**Complete the following**.
(a) Answer these questions from the Delhi travel account:
(i) Which hotel did they check into after leaving the first one?
(ii) In which restaurant did they eat a South Indian Thali?
(iii) What does Beth have to buy?
(b) Return the passage of the Delhi travel account starting at "Our first day" and ending at "be much wiser.", copied word for word.

We got back to our room to find the locks on our bags had been picked and our clothes rifled through although fortunately we had left nothing valuable to be taken. For the second time we felt violated and this time very, very angry. The hotel accused us of lying and tried to charge us more money for leaving after checkout time. Beth's pent-up frustration from the morning saw her going ballistic and even the general manager looking scared - a woman shouting at men? They were so stunned (and scared by the time Beth had finished!) we left with ease and checked into the Hotel Namaskar - a really nice hotel and one with a write up in Rough Guide that included the word 'safe'.

Exhausted but refusing to be worn down, we walked to the central area, Connaught Place, with Beth wearing a rucksack on her front. Despite everywhere being like a ghost town because of the holiday, we had a lovely South Indian Thali in the Banana Leaf restaurant and then took an auto-rickshaw back to the refuge of our hotel room.

Our first day in Delhi had left us pretty confused. People always say you either love India or hate it. We had both loved it and hated it today, in fact we had felt a great many things. We decided to write this one down to experience and learn that we have to be extra vigilant about security even in hotels and Beth has to buy some very loose tops but that Delhi can also be a city full of fun, colour and laughter. We slept soundly knowing that tomorrow we would be much wiser.

**Collected data**.
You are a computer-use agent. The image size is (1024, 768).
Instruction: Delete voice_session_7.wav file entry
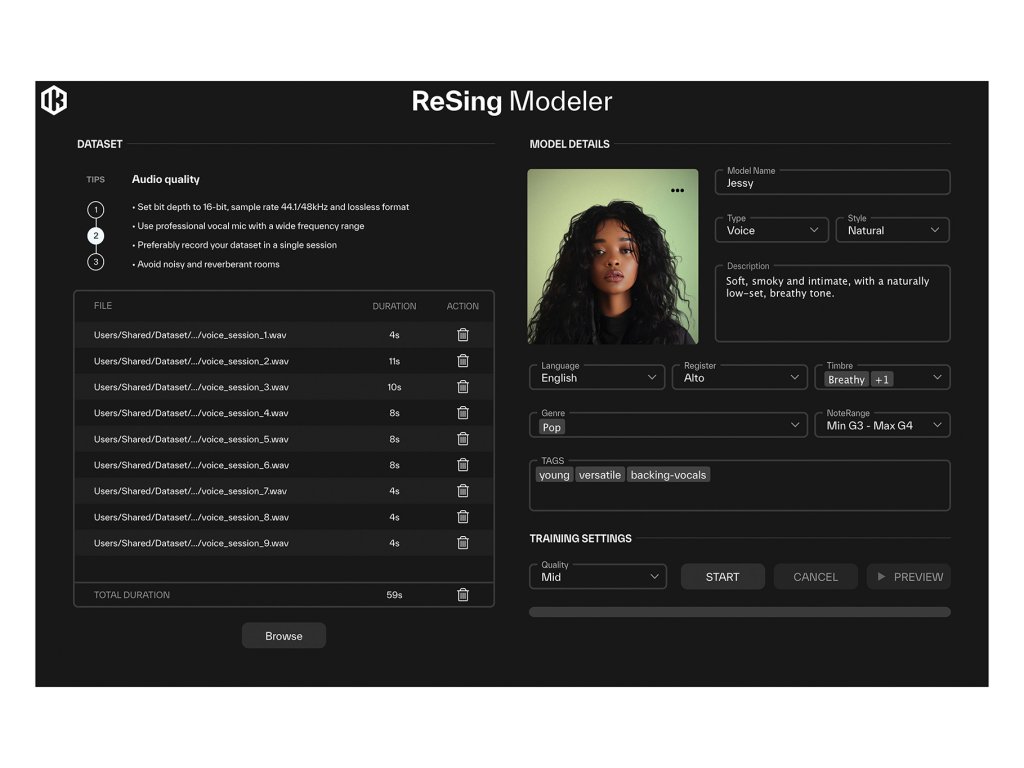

**Answers to the problems**.
(a)
(i) The Hotel Namaskar.
(ii) The Banana Leaf restaurant.
(iii) Some very loose tops.

(b)
Our first day in Delhi had left us pretty confused. People always say you either love India or hate it. We had both loved it and hated it today, in fact we had felt a great many things. We decided to write this one down to experience and learn that we have to be extra vigilant about security even in hotels and Beth has to buy some very loose tops but that Delhi can also be a city full of fun, colour and laughter. We slept soundly knowing that tomorrow we would be much wiser.